### Task objective
Within these records, how many lines hold "computer"? Give the number alone.
(Source data)
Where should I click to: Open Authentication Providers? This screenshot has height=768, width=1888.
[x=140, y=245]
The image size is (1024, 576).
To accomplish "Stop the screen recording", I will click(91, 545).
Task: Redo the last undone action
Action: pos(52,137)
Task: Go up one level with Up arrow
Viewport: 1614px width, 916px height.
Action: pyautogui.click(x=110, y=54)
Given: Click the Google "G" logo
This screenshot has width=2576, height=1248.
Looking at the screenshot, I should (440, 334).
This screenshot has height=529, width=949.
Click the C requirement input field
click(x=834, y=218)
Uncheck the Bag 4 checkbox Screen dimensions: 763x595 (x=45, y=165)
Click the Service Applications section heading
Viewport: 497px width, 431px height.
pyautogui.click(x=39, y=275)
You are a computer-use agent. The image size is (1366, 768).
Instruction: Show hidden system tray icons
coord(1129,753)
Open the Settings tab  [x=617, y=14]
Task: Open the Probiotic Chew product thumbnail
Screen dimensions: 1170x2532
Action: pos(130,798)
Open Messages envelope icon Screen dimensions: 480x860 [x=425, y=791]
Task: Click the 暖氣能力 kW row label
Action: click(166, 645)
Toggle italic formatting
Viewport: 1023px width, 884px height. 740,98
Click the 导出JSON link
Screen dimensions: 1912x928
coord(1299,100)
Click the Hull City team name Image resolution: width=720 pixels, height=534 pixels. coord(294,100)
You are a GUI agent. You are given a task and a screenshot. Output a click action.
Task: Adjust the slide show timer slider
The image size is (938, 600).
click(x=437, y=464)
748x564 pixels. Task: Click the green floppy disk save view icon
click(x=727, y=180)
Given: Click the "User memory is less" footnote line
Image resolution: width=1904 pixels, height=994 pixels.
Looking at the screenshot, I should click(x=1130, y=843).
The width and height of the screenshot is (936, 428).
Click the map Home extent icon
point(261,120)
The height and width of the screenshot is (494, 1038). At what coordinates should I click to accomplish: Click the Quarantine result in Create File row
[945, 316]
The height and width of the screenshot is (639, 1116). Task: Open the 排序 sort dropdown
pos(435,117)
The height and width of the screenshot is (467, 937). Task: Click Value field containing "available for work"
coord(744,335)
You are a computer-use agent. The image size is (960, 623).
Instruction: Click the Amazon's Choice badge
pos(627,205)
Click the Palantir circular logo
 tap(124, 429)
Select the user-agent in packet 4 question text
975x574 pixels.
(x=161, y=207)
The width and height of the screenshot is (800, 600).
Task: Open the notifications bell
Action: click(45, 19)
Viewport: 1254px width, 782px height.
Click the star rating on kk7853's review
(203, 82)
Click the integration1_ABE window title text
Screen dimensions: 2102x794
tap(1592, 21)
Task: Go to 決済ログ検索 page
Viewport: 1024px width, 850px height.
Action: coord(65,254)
(End Source data)
### Reply
2